Imparare è un obbligo o una scelta?

Ancora una volta la prof scrittrice torinese Paola Mastrocola fa discutere. Già il titolo del suo ultimo libro contiene il nucleo essenziale della sua provocazione: Togliamo il disturbo. Saggio sulla libertà di non studiare (edizioni Guanda).

La proposta, ridotta all’essenziale, è quella di limitare l’obbligo scolastico alla sola frequenza dei primi otto anni. Magari migliorandone la qualità didattica, concede Mastrocola, che insegnando in una scuola secondaria superiore (un liceo) denuncia il progressivo peggioramento della preparazione media dei suoi studenti.

Dopo la terza media, insomma, liberi tutti.
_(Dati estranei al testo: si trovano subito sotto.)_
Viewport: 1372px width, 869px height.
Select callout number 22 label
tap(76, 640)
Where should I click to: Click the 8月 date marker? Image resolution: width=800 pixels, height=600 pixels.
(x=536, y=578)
Di studiare, per chi lo vuole fare davvero. Oppure anche di non studiare, per chi preferisce prepararsi al lavoro attraverso itinerari formativi diversi da quello scolastico. L’importante è che alla base della scelta ci sia una forte e consapevole motivazione: verso lo studio, sapendo che richiede applicazione e fatica, o verso un’alternativa ad esso, vissuta però in positivo, non come l’esito di un fallimento scolastico.

Riemerge così il dibattito, che forse non ebbe a suo tempo adeguato sviluppo, sul ‘diritto-dovere’ di istruzione e formazione dopo la licenza media: la formula escogitata dalla riforma Moratti (2003) per evidenziare l’aspetto volontario, soggettivo, delle scelte, in contrapposizione con il carattere imposto, eterodiretto, dell’obbligo di istruzione sostenuto dall’opposizione.

La mancata realizzazione di un ramificato ‘sistema di istruzione e formazione’ in termini di effettiva pari dignità con quello costituito dai licei (un cui aspetto è stato la licealizzazione degli istituti tecnici) ha certamente limitato la libertà di scelta degli studenti contribuendo a inflazionare il canale scolastico, nel quale sono confluiti anche giovani poco motivati verso studi impegnativi e faticosi.